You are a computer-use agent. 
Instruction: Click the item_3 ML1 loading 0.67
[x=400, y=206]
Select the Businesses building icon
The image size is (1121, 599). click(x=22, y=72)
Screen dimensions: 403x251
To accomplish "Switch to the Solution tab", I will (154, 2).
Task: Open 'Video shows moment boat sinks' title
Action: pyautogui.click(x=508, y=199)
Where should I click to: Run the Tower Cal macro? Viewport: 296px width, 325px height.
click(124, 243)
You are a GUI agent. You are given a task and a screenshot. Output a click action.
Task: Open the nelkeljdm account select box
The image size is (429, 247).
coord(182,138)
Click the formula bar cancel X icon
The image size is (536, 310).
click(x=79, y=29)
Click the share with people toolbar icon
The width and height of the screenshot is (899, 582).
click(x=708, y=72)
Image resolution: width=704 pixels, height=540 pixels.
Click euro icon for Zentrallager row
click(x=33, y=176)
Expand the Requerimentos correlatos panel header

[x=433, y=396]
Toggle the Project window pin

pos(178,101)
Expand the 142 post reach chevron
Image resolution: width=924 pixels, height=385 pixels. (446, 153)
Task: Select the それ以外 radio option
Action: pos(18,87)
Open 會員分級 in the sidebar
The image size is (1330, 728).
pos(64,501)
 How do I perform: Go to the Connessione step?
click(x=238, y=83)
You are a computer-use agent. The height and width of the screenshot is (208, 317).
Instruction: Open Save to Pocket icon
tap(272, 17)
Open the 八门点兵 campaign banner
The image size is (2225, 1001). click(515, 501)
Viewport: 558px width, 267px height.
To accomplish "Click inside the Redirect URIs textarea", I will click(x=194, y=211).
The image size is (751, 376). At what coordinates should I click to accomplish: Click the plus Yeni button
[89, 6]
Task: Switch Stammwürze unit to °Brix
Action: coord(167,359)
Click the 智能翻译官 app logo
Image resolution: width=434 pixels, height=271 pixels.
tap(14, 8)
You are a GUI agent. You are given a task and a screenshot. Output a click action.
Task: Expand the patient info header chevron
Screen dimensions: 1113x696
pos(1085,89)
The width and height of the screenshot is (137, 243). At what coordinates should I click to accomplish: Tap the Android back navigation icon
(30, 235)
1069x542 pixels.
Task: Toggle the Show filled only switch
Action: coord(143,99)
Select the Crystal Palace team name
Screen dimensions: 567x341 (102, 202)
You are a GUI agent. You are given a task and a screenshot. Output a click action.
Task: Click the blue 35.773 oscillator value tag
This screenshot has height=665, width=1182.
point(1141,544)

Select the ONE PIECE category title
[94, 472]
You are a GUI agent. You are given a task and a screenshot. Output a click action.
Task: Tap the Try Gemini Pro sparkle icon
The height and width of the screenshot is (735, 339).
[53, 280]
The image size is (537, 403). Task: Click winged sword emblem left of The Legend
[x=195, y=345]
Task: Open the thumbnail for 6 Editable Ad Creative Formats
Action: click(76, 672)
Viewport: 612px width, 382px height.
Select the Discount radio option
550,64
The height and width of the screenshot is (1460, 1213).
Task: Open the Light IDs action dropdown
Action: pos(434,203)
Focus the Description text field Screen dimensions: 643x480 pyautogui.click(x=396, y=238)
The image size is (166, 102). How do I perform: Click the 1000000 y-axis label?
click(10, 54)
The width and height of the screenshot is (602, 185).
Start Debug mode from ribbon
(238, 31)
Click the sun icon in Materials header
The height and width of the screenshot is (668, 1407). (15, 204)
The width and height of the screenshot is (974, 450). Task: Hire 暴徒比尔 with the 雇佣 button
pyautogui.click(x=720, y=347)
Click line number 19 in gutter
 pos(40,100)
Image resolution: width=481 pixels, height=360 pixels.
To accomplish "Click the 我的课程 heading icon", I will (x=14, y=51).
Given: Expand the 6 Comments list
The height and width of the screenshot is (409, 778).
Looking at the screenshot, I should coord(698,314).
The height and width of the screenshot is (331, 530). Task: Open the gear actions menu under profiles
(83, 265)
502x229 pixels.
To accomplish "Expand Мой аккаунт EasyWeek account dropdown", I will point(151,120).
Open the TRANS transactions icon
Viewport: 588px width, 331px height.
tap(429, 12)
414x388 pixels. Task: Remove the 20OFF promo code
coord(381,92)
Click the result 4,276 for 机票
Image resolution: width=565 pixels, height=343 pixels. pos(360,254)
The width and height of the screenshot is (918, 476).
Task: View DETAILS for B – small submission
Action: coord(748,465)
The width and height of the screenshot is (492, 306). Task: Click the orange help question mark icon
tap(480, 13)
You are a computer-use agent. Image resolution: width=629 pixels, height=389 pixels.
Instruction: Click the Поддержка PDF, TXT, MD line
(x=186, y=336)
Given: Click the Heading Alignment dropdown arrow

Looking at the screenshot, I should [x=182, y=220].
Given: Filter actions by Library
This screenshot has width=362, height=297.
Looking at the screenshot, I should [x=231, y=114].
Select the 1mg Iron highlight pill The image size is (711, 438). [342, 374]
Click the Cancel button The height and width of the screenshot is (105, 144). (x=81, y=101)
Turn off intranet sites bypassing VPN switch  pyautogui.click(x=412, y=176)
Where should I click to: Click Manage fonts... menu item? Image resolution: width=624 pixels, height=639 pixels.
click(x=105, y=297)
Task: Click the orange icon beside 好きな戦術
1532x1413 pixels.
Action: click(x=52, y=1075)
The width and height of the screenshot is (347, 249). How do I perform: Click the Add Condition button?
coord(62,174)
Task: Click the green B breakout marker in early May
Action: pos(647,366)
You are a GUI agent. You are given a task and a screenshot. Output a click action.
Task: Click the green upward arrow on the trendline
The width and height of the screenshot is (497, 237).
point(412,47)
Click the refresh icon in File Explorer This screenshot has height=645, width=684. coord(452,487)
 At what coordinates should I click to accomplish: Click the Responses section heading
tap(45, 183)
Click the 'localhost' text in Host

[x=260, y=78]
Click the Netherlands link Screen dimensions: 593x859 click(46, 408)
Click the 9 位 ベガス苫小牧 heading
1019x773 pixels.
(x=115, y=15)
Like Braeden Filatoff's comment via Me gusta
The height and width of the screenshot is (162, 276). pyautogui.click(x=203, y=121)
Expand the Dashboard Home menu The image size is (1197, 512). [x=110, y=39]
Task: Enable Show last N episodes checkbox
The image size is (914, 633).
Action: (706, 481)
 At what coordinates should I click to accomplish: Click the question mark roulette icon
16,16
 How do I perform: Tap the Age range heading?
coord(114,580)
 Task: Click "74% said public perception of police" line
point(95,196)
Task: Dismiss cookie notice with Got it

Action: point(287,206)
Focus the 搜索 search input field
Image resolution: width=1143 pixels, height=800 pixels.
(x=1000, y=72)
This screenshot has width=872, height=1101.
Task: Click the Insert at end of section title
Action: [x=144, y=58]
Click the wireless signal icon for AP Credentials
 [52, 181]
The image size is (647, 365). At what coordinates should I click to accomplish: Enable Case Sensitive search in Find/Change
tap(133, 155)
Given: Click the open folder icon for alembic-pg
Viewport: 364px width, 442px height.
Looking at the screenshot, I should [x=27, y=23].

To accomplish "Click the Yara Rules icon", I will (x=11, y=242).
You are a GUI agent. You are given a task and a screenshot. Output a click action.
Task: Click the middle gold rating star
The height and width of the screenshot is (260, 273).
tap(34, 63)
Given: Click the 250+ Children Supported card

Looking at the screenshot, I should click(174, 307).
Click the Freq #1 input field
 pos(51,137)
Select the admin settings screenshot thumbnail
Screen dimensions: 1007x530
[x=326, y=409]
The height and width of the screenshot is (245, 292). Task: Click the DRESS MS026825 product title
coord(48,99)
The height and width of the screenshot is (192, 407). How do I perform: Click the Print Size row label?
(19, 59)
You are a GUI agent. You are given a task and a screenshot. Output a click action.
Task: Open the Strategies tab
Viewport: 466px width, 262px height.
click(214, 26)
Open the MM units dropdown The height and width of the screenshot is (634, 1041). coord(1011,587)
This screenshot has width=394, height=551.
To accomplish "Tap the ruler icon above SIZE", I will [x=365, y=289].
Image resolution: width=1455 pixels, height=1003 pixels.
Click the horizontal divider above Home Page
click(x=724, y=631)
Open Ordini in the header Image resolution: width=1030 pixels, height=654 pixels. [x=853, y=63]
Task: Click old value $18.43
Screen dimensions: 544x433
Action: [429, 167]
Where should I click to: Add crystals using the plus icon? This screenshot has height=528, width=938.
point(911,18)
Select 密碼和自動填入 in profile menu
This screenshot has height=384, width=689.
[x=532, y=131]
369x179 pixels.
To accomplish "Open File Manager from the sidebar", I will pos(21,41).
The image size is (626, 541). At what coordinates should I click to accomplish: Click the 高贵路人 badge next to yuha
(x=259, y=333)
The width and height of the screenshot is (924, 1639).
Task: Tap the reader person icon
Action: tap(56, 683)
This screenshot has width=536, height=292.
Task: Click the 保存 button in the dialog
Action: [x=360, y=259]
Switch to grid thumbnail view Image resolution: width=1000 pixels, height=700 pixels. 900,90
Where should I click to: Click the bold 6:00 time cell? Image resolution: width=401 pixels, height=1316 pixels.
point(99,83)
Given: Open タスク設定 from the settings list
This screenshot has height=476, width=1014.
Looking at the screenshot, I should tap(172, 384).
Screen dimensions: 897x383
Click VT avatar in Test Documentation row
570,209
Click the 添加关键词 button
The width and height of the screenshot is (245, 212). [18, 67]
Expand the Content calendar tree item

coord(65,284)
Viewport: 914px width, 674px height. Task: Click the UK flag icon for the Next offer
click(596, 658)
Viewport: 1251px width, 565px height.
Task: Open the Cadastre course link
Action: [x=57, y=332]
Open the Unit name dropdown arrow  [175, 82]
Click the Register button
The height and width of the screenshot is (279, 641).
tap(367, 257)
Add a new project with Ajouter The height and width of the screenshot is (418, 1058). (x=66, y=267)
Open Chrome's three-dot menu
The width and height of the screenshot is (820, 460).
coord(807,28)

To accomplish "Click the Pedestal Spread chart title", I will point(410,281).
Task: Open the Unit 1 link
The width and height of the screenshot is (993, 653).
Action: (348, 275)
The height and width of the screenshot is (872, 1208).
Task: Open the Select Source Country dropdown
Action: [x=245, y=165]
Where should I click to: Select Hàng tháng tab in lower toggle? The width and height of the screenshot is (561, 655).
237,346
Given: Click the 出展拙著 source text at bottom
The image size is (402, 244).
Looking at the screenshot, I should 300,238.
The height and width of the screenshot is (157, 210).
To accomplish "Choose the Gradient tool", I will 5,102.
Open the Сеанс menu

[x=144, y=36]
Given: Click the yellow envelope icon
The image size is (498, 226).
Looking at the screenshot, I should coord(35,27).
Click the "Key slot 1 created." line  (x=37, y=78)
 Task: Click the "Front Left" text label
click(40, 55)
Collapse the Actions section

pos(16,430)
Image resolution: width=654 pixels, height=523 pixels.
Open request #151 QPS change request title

===

Going down the listing above, begin printing at the line with "Focus the Description" and finish with the line with "The width and height of the screenshot is (602, 185).", exactly as they appear.

Focus the Description text field Screen dimensions: 643x480 pyautogui.click(x=396, y=238)
The image size is (166, 102). How do I perform: Click the 1000000 y-axis label?
click(10, 54)
The width and height of the screenshot is (602, 185).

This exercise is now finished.